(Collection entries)
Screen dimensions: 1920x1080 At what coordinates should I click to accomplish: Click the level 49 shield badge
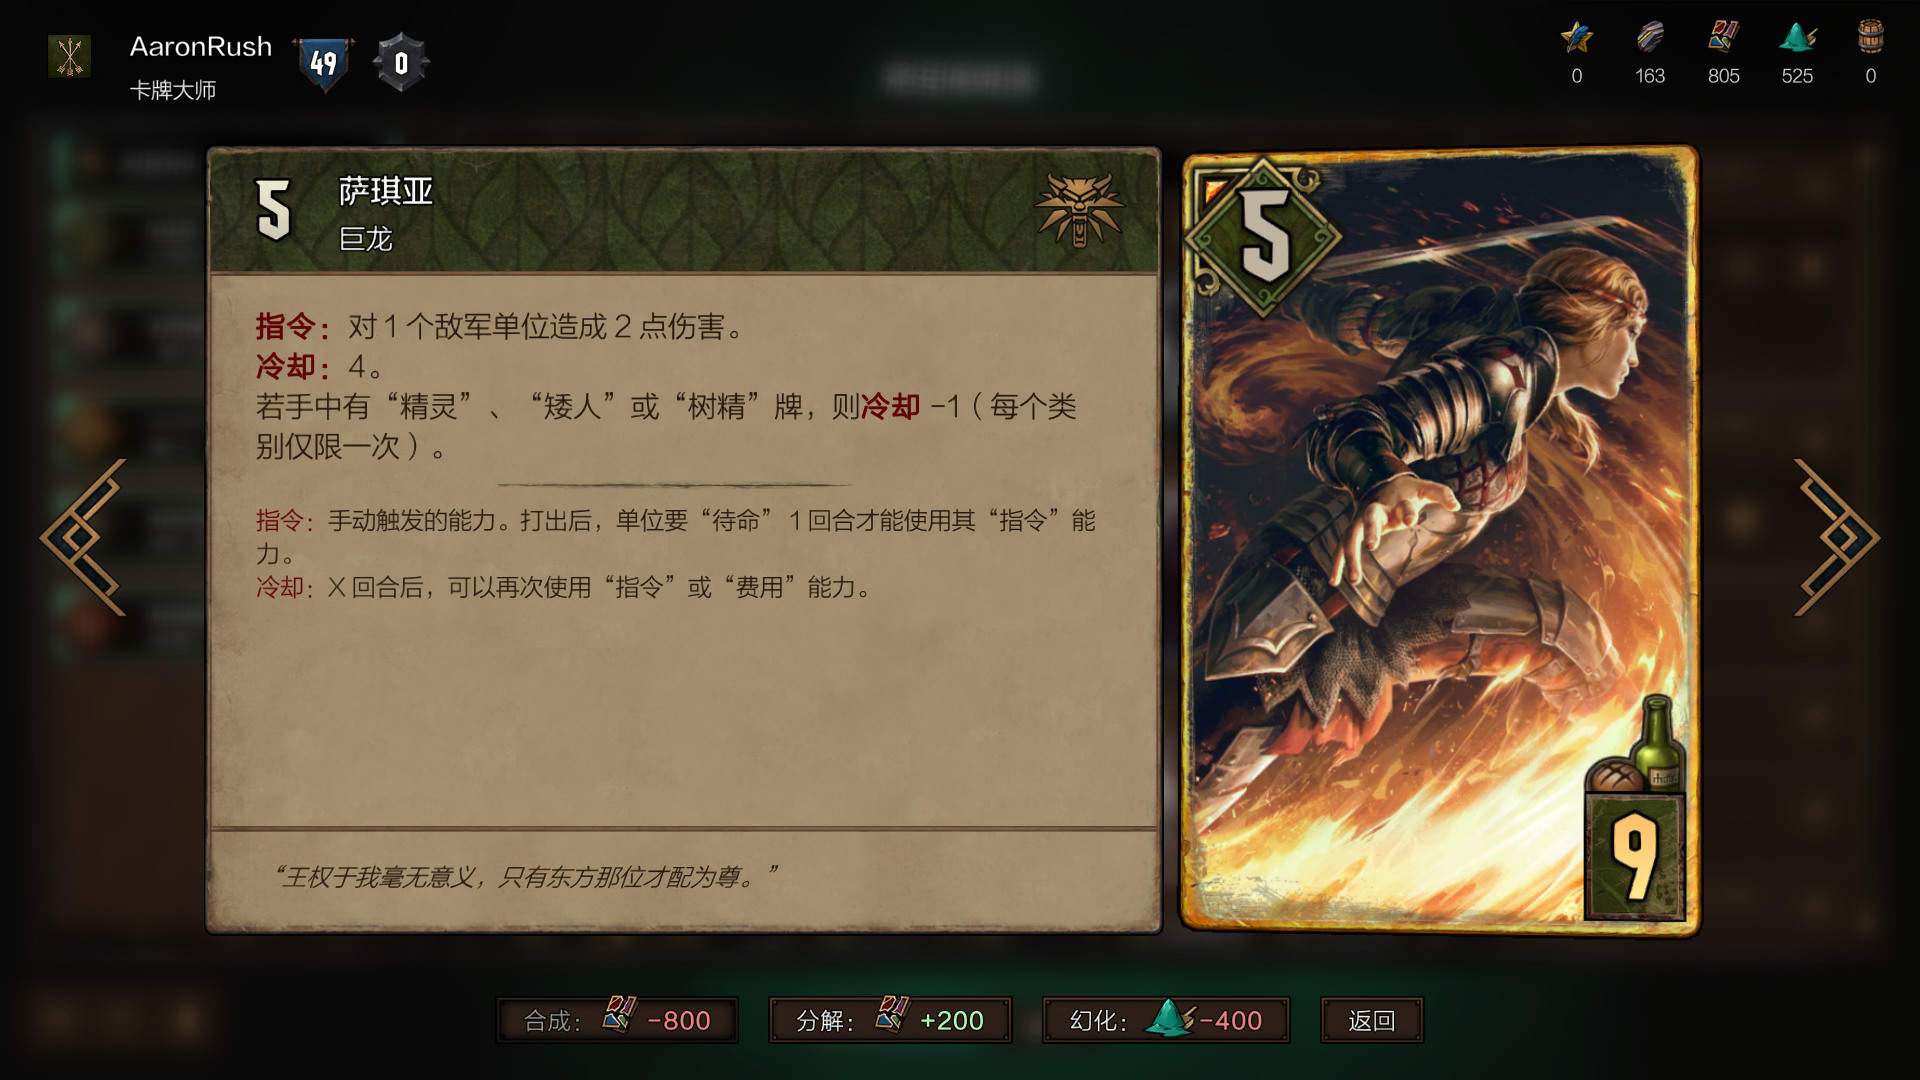323,64
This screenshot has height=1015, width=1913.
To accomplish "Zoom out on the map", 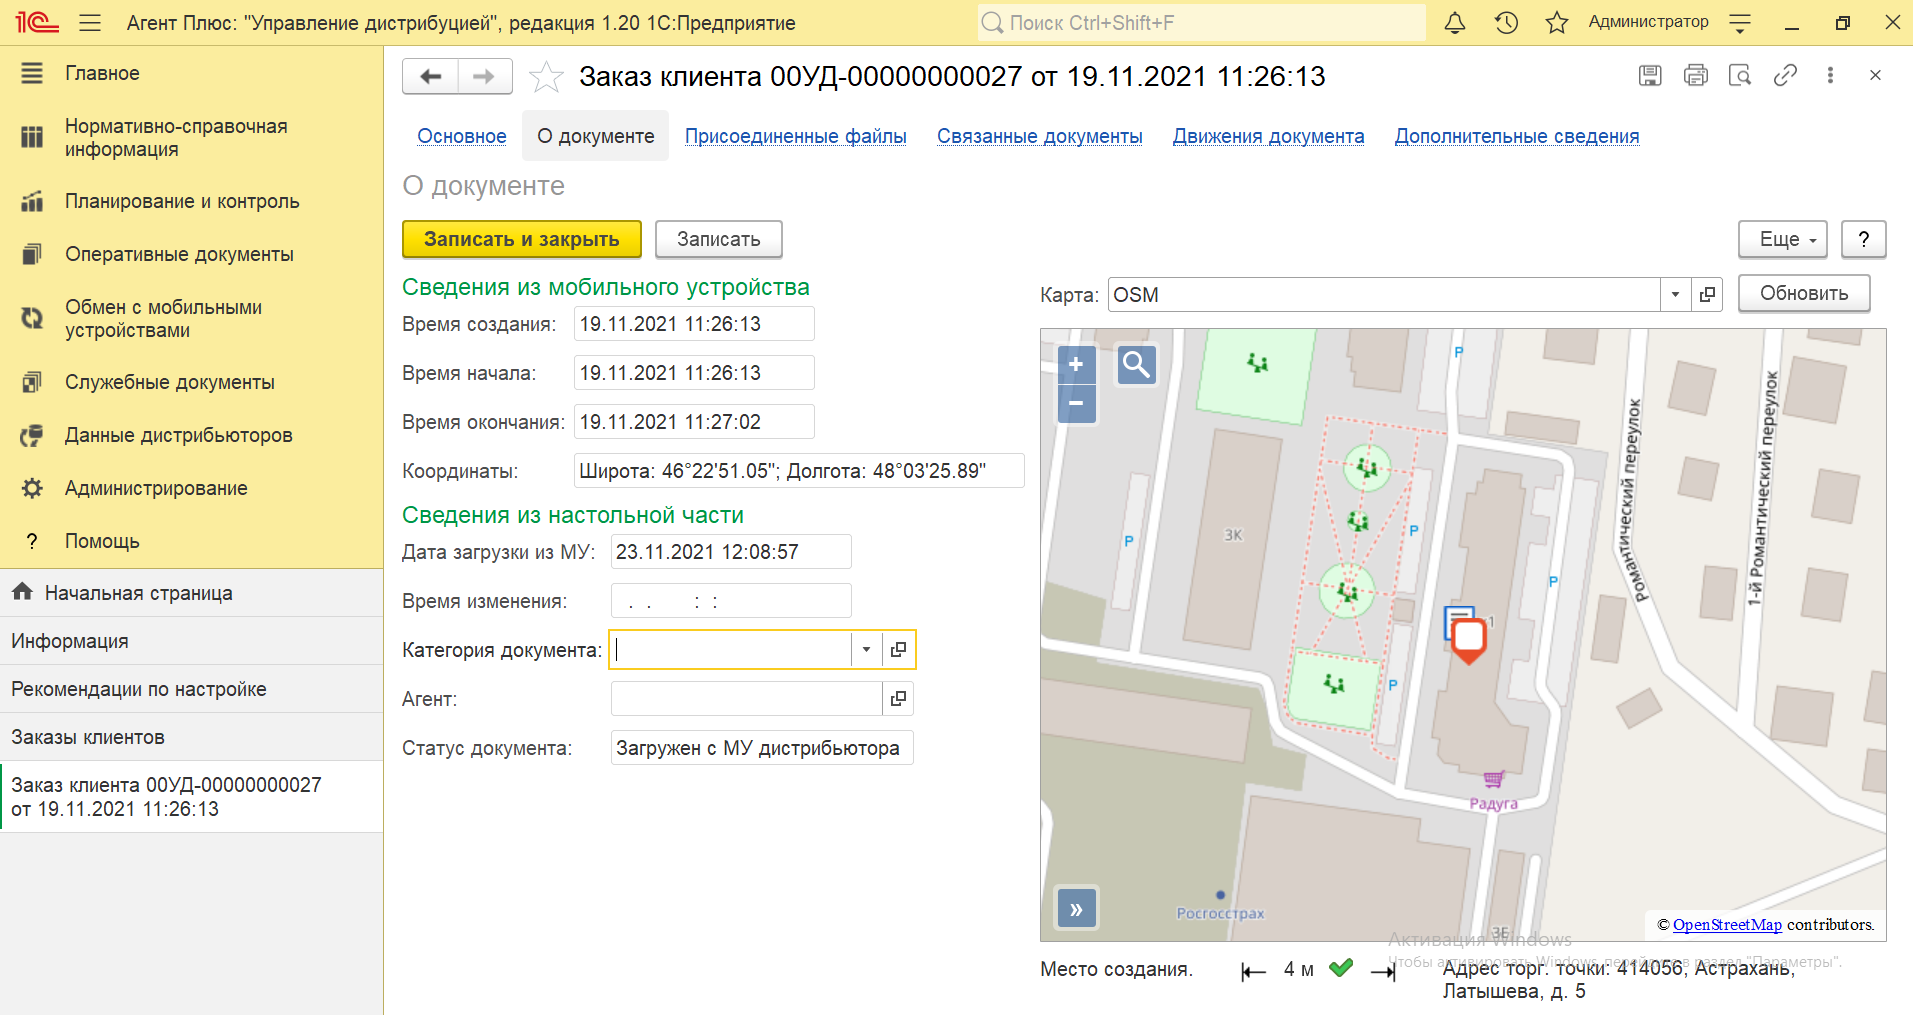I will click(1076, 404).
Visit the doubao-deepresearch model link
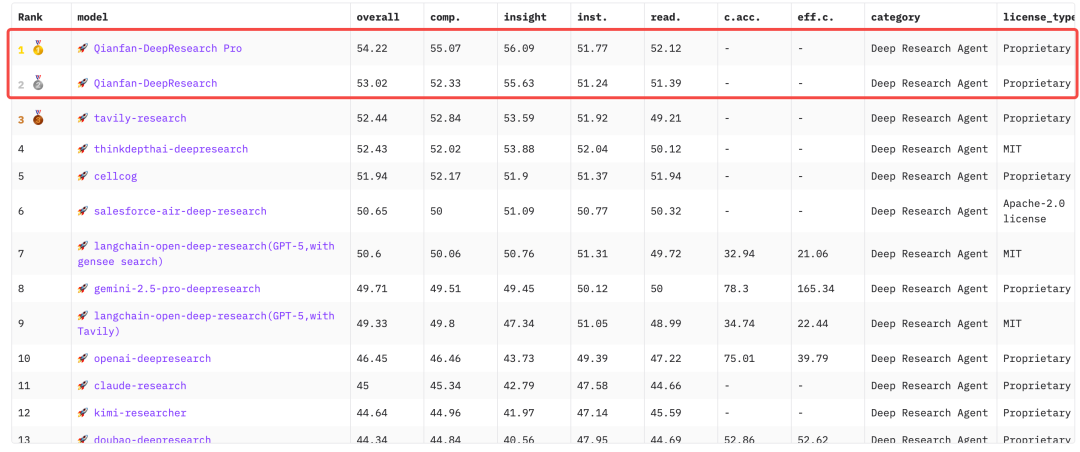Viewport: 1080px width, 452px height. (x=152, y=440)
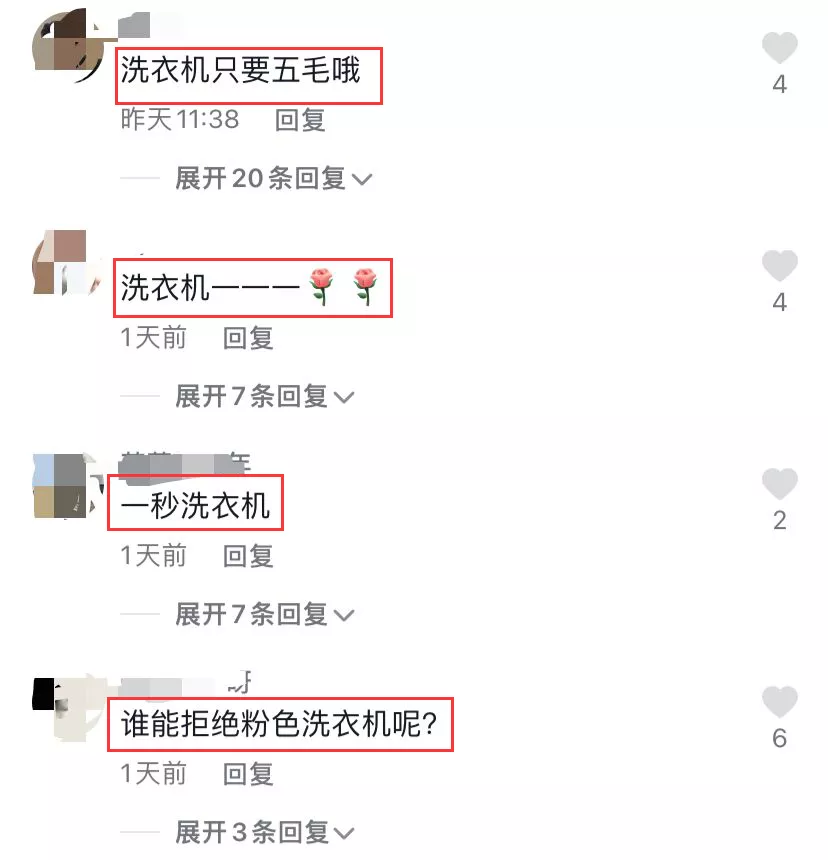Like the comment 一秒洗衣机
The height and width of the screenshot is (860, 828).
pos(779,484)
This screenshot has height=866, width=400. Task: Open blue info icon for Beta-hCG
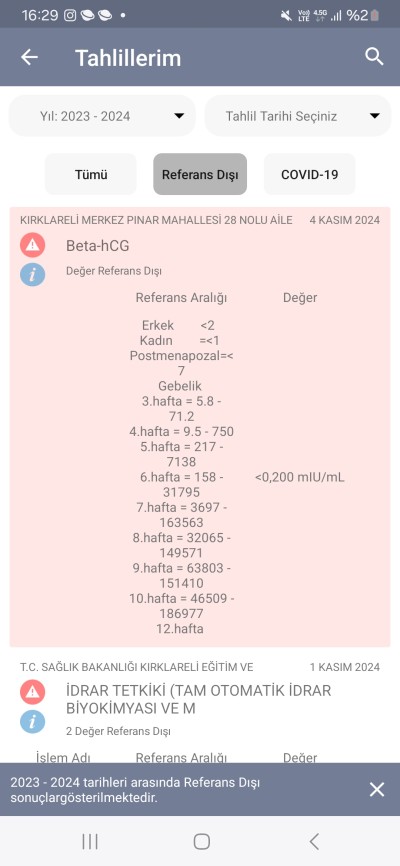tap(33, 274)
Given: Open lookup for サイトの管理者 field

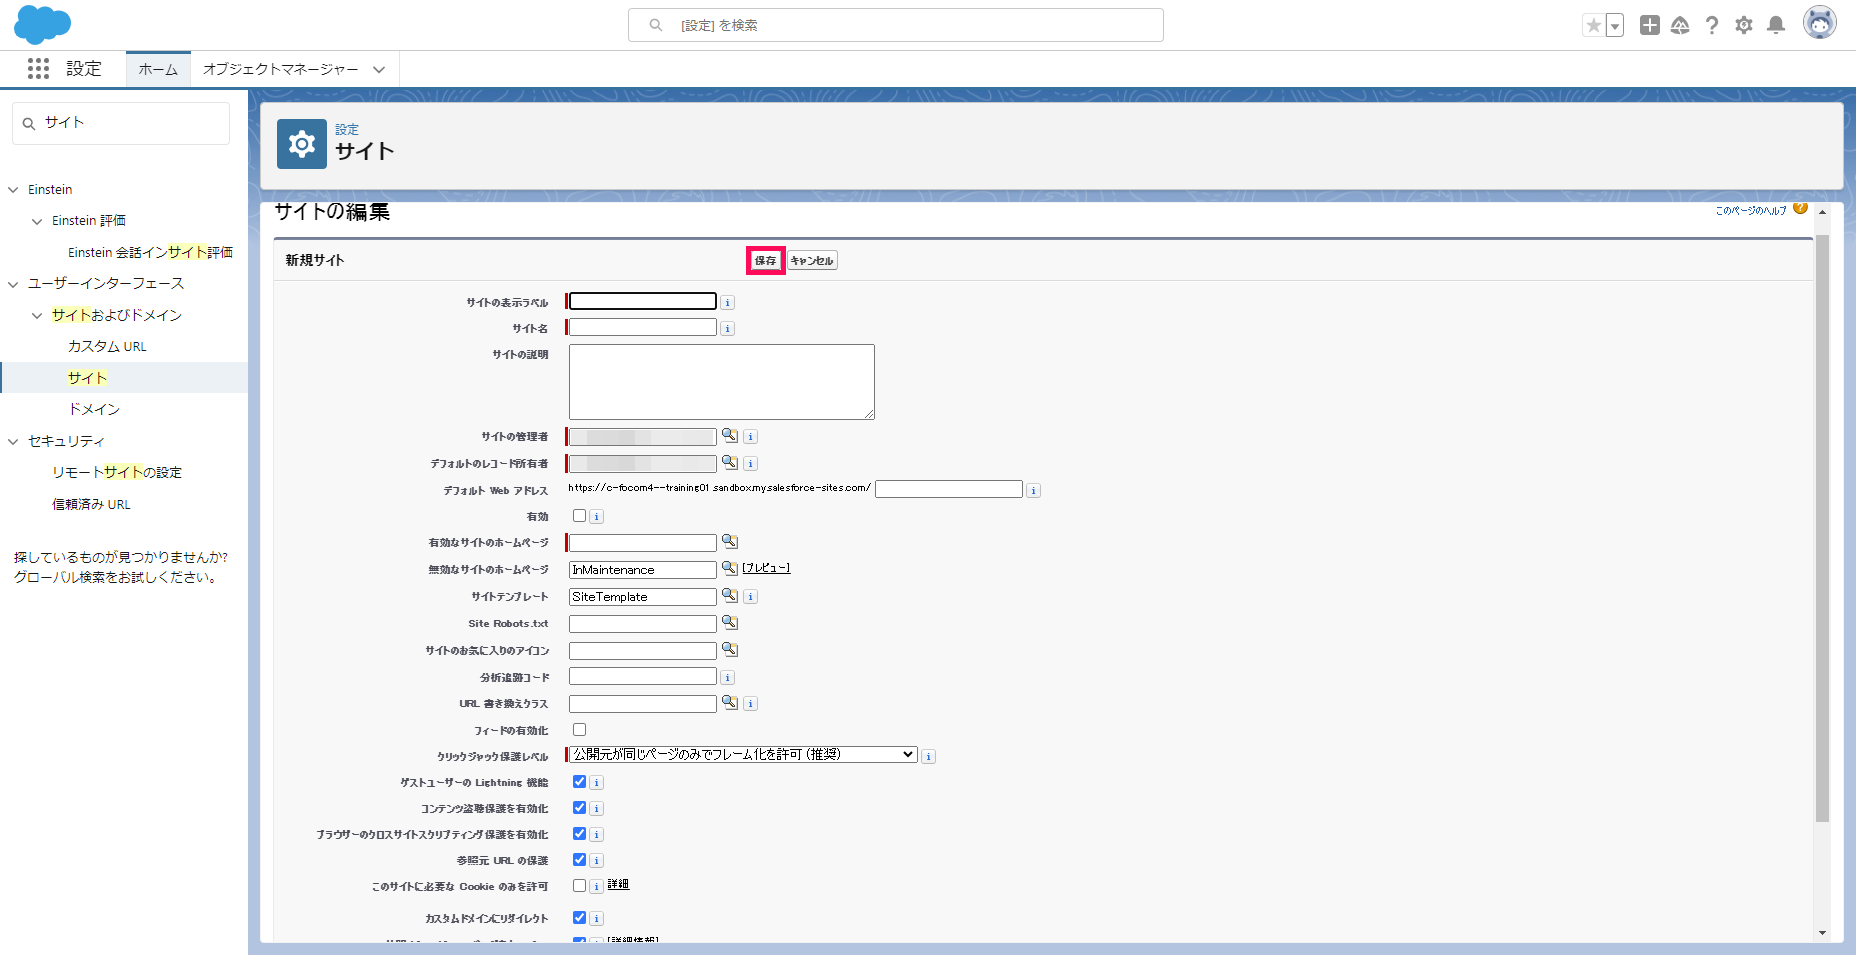Looking at the screenshot, I should click(730, 436).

THE PROBLEM: Without the pictures, transcribe the lines from the one containing "Visit the doubao-deepresearch model link" through the end of the data, exactly and only those.

SOLUTION TO THIS TASK:
Visit the doubao-deepresearch model link
Viewport: 1080px width, 452px height. (x=152, y=440)
Like the comment 一秒洗衣机
The height and width of the screenshot is (860, 828).
pos(779,484)
This screenshot has height=866, width=400. Task: Open blue info icon for Beta-hCG
tap(33, 274)
Given: Open lookup for サイトの管理者 field

Looking at the screenshot, I should click(730, 436).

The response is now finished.